Co-encapsulation of antimalarial drug and SPIO in glucose-conjugated polymeric micelles against parasite-infected erythrocytes
Issued Date
2025-01-01
Resource Type
ISSN
17732247
Scopus ID
2-s2.0-85210402806
Journal Title
Journal of Drug Delivery Science and Technology
Volume
103
Rights Holder(s)
SCOPUS
Bibliographic Citation
Journal of Drug Delivery Science and Technology Vol.103 (2025)
Suggested Citation
Assawapanumat W., Keayarsa S., Singhaboot Y., Piaraksa N., Kampaengtip A., sungkarat W., Sunintaboon P., Chotivanich K., Nasongkla N. Co-encapsulation of antimalarial drug and SPIO in glucose-conjugated polymeric micelles against parasite-infected erythrocytes.
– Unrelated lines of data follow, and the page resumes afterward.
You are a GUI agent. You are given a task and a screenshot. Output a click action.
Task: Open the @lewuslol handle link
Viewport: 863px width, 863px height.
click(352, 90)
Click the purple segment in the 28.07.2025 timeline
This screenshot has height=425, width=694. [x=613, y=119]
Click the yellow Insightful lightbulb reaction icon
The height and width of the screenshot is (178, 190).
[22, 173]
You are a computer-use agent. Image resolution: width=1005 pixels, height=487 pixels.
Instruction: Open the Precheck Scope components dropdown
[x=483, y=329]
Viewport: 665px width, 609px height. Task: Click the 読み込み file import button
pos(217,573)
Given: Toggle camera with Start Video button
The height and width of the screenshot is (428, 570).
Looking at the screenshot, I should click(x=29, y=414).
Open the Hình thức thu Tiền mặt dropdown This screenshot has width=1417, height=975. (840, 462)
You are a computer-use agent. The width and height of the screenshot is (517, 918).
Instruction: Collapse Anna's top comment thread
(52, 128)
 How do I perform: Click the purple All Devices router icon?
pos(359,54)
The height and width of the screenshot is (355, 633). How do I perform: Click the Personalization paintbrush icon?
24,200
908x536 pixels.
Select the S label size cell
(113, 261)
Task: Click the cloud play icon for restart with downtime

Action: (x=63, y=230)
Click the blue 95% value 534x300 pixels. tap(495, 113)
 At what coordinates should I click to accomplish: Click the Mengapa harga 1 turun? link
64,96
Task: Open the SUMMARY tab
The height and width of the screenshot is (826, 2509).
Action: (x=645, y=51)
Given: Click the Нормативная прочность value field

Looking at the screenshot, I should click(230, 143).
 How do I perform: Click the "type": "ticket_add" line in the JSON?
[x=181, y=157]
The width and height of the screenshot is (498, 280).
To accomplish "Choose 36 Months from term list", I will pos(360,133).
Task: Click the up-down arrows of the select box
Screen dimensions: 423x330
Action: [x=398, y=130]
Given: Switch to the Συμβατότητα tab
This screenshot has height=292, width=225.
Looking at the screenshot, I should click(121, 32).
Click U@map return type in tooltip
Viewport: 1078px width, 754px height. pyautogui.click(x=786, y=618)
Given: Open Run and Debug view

Journal of Drug Delivery Science and Technology Vol.103 (2025). doi:10.1016/j.jddst.2024.106437 Retrieved from: https://repository.li.mahidol.ac.th/handle/123456789/102715
Title
Co-encapsulation of antimalarial drug and SPIO in glucose-conjugated polymeric micelles against parasite-infected erythrocytes
Corresponding Author(s)
Other Contributor(s)
Abstract
Malaria, a life-threatening infectious disease transmitted through bites of Anopheles mosquitoes, remains a major global health challenge. The erythrocytic stage of malaria, where the parasite undergoes multiplication within red blood cells, is crucial for disease progression. Targeting this stage is essential for effective treatment and eradication of the parasite. However, the emergence of drug resistance highlights the need for innovative therapeutic approaches. Furthermore, accurate detection and tracking of parasites are imperative for confirming complete parasite eradication. Enhancing drug efficacy and specifically targeting molecular entities are key strategies to address this challenge. To combat the disease, a drug delivery system was developed to encapsulate the drug along with contrast agents. This system was conjugated with glucose to target both new permeable pathways (NPPs) and the Plasmodium falciparum hexose transporter (PfHT). In this study, glucose-conjugated polymeric micelles containing superparamagnetic ironoxide (SPIO) nanoparticles and quinine were synthesized and characterized. These micelles demonstrated hemocompatibility and exhibited superior drug release profiles under acidic conditions mimicking the parasite's environment. In vitro studies on infected red blood cells (RBCs) revealed targeted micelles enhanced antimalarial activity compared to non-targeted micelles and free drug. Additionally, targeted micelles exhibited the highest fluorescence signal intensity and MRI contrast enhancement. Based on these results, glucose/quinine/SPIO micelles hold significant promise for tracking and treatment functions in malaria, offering precise detection and targeted drug delivery to eradicate the parasite effectively.